End Times

Elites, Counter-Elites and the path of Political Disintegration

By Peter Turchin

Peter Turchin is the founder of a new kind of scientific history named “cliodynamics”. He and his team have collected a vast database of historical data: on populations, economic statistics, epidemics, laws, and heath data. It covers most of the world over an extended time period. From this he derives testable scientific theories about history. The focus of this book is his theory of “elite overproduction and popular immiseration”, which says that throughout history there is a tendency for elites to extract ever more surplus from the working class, which becomes immiserated in the process, while the elite expands until there too many “elite candidates” for the elite roles on offer. The frustrated aspirants then mobilise the immiserated and ripe-for-revolution masses to destabilise the state and cause a collapse. This slims down the size of the elite, and often the population as a whole and allows the cycle to repeat itself.
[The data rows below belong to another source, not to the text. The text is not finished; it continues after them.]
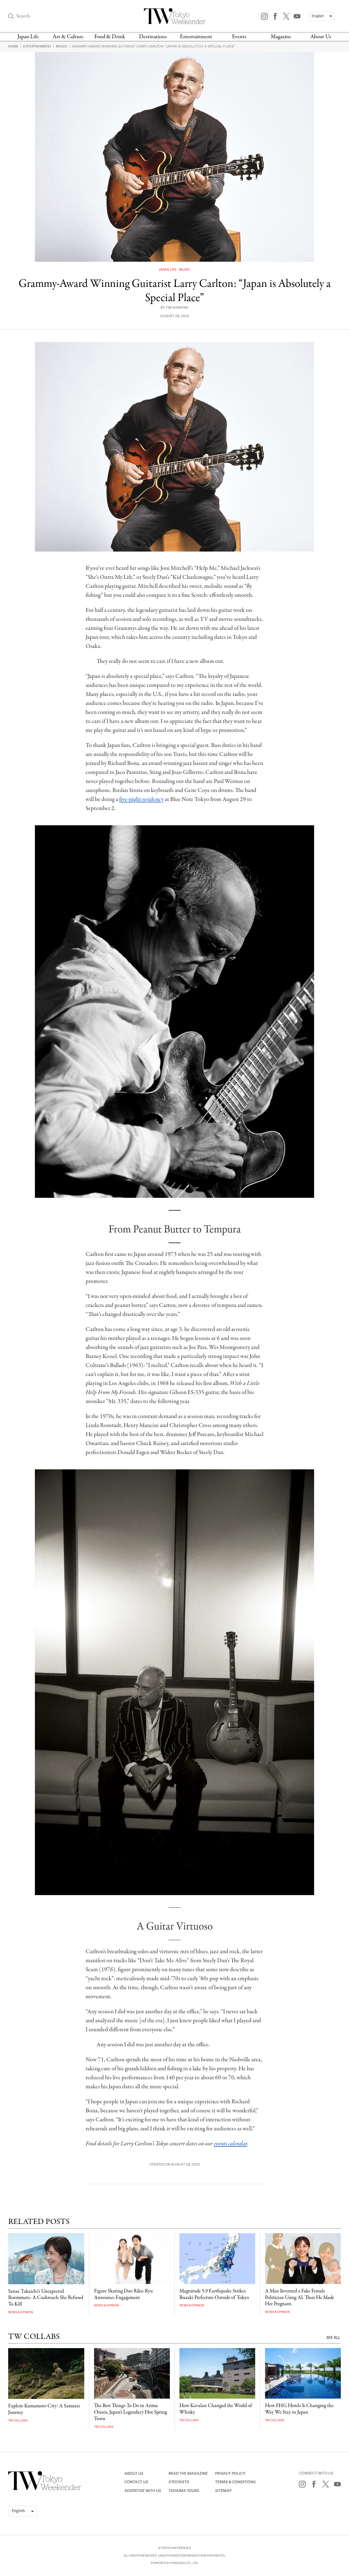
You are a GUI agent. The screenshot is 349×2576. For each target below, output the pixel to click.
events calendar (230, 2144)
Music (62, 46)
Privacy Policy (230, 2473)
In pre-industrial societies the cycle is Malthusian, with over population leading to famines and epidemics that cull the numbers, but in the modern era he says the mechanism is the strength of the “wealth pump”, and how efficiently it pumps wealth to the elite. The book focuses on the USA, which he thinks is now due a revolution or civil war. Prescient with Trump returning to the Whitehouse. Do I buy it? He makes a very persuasive case, especially for pre-industrial societies, but I’m not so convinced about his diagnosis of the US. His model fails to account for business innovation and the overall growth of the economic pie. He only cares how it’s cut. While he admires Denmark and Austria, they are hardly engines of world economic growth like the US. It’s all a bit too Marxist for me. I do think the idea of “elite overproduction” is a useful one though. Who knows whether his predictions about the future of the US turn out to be true. I rather hope not because they are quite apocalyptic!